Lotto system opens in September

The race takes place Sunday. 3rd week of February with registration in the days before. While there are charity entries available at a cost, upgrading / substitution etc is near impossible.

Course description:
This is a very big race on the Asian circuit. It’s not the prettiest, but it’s quite something to behold. The SCHKM is filled with a number of long, slow challenging hills and hill-training is encouraged in your preparation.

The marathon runs starts on the famous Nathan road in Mong Kok before taking athletes out on the city’s massive bridges, through giant tunnels and along highways. These exposed sections deliver great views and gusts of wind; it actually gets quite cold up there, which is the opposite of the Tiger Balm-scented tunnels, which are extremely humid.

While the course is extremely well stocked with drinks, food and first aid stations, there is little-to-no support or cheering for most of it. The last few kilometers cruelly include a slow climb, but after this final tunnel (see the elevation chat – you go under the sea!) the vibe picks up and you are cheered and sung to all the way to the end.

The race has a 6-hour cutoff. The race begins in 3 different waves at 45-minute intervals; for those in the first wave, you’ll have longer than 6 hours to finish (unofficially). The result is a busy course of multiple paces. While the race is fairly quiet in terms of noise, it’s definitely not a lonely race.

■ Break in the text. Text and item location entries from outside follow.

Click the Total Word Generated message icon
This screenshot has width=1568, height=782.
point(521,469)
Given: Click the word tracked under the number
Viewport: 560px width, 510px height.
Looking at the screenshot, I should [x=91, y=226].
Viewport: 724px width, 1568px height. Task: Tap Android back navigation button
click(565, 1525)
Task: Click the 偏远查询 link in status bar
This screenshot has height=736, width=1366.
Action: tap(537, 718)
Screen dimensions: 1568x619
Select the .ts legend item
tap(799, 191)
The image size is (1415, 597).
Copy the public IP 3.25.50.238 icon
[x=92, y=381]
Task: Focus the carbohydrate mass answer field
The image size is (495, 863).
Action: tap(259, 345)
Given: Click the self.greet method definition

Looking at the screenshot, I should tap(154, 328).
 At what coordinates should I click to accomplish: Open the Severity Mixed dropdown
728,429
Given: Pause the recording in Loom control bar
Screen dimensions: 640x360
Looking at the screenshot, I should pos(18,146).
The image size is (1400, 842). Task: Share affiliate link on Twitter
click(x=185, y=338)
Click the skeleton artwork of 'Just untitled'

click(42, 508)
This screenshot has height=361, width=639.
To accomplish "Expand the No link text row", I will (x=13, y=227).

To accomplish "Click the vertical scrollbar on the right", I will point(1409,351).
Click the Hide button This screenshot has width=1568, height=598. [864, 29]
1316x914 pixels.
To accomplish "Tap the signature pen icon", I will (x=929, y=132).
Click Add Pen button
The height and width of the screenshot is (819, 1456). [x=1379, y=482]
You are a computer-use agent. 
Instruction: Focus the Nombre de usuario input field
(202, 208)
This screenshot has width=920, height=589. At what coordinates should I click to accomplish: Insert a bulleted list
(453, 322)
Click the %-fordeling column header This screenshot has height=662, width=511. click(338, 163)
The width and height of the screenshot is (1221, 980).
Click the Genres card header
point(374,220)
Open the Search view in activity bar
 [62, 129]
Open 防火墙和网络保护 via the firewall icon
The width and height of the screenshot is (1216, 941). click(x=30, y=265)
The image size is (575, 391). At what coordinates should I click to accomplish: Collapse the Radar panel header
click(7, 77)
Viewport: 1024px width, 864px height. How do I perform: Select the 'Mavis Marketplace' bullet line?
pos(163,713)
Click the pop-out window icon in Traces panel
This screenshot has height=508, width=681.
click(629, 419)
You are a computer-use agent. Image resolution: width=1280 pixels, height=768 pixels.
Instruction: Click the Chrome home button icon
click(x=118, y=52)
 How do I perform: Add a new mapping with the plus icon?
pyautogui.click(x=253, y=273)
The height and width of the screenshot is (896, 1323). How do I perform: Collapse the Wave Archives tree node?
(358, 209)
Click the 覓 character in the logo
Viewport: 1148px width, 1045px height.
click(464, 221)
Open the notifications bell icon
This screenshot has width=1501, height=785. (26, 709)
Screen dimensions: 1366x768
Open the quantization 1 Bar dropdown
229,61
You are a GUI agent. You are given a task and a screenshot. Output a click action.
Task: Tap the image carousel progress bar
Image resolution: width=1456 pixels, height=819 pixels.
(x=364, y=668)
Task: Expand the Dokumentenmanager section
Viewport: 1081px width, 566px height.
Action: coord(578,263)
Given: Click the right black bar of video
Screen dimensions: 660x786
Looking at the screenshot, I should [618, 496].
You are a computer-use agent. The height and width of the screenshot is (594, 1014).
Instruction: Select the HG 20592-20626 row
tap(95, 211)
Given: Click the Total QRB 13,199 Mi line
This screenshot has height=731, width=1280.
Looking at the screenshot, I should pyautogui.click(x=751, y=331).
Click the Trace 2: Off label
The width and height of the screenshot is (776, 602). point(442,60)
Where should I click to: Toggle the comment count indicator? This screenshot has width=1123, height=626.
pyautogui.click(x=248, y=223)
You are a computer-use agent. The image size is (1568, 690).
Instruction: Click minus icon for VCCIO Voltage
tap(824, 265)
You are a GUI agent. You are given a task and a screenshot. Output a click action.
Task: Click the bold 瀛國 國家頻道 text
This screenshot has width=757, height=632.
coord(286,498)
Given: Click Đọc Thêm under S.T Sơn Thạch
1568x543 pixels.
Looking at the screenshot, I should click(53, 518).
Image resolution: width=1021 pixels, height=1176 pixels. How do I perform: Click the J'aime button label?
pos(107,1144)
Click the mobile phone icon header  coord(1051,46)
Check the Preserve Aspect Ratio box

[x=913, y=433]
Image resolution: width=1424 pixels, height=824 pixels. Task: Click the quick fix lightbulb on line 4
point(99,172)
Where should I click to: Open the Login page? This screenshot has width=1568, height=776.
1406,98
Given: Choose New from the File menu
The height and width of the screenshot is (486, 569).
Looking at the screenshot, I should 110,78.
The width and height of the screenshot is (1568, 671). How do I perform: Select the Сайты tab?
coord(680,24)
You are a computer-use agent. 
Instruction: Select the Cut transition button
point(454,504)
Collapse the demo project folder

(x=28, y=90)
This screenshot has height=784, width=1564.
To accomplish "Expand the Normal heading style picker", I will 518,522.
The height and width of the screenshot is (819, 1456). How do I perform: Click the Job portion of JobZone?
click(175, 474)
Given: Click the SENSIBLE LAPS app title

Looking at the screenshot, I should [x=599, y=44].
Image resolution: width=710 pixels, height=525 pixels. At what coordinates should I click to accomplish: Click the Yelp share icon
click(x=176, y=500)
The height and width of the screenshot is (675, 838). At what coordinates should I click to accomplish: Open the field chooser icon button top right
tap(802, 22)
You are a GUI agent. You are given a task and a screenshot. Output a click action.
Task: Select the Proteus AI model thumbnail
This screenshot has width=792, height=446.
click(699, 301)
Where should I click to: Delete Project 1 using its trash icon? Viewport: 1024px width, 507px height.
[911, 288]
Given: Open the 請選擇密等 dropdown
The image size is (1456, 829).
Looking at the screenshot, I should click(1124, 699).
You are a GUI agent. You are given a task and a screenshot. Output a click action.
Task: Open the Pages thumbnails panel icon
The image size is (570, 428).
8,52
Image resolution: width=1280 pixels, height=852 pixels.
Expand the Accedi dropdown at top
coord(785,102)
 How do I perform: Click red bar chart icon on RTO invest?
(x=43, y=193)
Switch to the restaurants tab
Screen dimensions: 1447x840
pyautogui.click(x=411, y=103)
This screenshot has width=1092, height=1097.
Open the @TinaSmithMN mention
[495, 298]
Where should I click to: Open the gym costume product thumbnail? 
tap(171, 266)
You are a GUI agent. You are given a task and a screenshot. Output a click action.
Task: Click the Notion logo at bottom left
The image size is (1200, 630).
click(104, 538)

Getting to and from the marathon start, finish and registration is easy as all points are very close to the MTR (metro). The city also puts on early trains for the runners.

This is a massive race – 76,000 people ran in 2019 – so be prepared for congestion.

The race costs $70 USD (2019) and includes a race t-shirt, huge amounts of course support, a goodie bag at the beginning and end, and the shiniest medal you’ve ever seen.

Top tips:

  • Best place to stay for the start is between Mong Kok (cheap and “real” part of Hong Kong) and Tsim Sha Tsui (home of five-star hotels). The finish is 5 stations away from this, but quite manageable.
  • Take in the sites from the bridges but expect to be shouted at by a marshal if you get close to the edge.
  • The race takes place close to the Chinese New Year. This can be good: parades and celebrations, and bad: closed restaurants and shops. Nonetheless, it’s a great experience, so consider getting both events in the same trip.